**What is being asked**
Please set the lines down again exactly, from the top of the entries through the line that contains "Given: Open the".

**Dataset excerpts**
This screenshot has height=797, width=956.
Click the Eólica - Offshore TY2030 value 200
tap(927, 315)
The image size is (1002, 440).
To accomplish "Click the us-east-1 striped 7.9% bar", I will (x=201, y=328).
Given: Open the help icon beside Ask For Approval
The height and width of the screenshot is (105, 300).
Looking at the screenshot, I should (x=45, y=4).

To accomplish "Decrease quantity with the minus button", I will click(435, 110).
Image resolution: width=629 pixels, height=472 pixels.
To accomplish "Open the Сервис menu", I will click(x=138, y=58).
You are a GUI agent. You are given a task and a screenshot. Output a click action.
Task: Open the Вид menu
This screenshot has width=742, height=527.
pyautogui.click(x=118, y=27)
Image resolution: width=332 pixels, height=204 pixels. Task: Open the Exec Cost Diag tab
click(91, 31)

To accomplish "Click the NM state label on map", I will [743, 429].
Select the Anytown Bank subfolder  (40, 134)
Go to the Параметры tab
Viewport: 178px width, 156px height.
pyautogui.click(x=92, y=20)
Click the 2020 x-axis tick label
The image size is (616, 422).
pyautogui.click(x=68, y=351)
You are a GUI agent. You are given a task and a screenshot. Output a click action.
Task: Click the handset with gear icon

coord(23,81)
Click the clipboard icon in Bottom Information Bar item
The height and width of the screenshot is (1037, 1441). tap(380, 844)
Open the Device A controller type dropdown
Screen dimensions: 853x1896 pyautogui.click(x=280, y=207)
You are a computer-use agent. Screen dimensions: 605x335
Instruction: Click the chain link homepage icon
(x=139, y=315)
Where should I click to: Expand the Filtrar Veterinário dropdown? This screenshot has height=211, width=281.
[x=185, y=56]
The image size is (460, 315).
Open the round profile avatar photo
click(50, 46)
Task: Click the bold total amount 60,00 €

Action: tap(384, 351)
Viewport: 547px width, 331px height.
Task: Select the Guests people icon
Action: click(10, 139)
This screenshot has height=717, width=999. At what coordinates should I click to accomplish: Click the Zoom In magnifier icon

**Solution to this exercise**
This screenshot has height=797, width=956.
Click the Eólica - Offshore TY2030 value 200
tap(927, 315)
The image size is (1002, 440).
To accomplish "Click the us-east-1 striped 7.9% bar", I will (x=201, y=328).
Given: Open the help icon beside Ask For Approval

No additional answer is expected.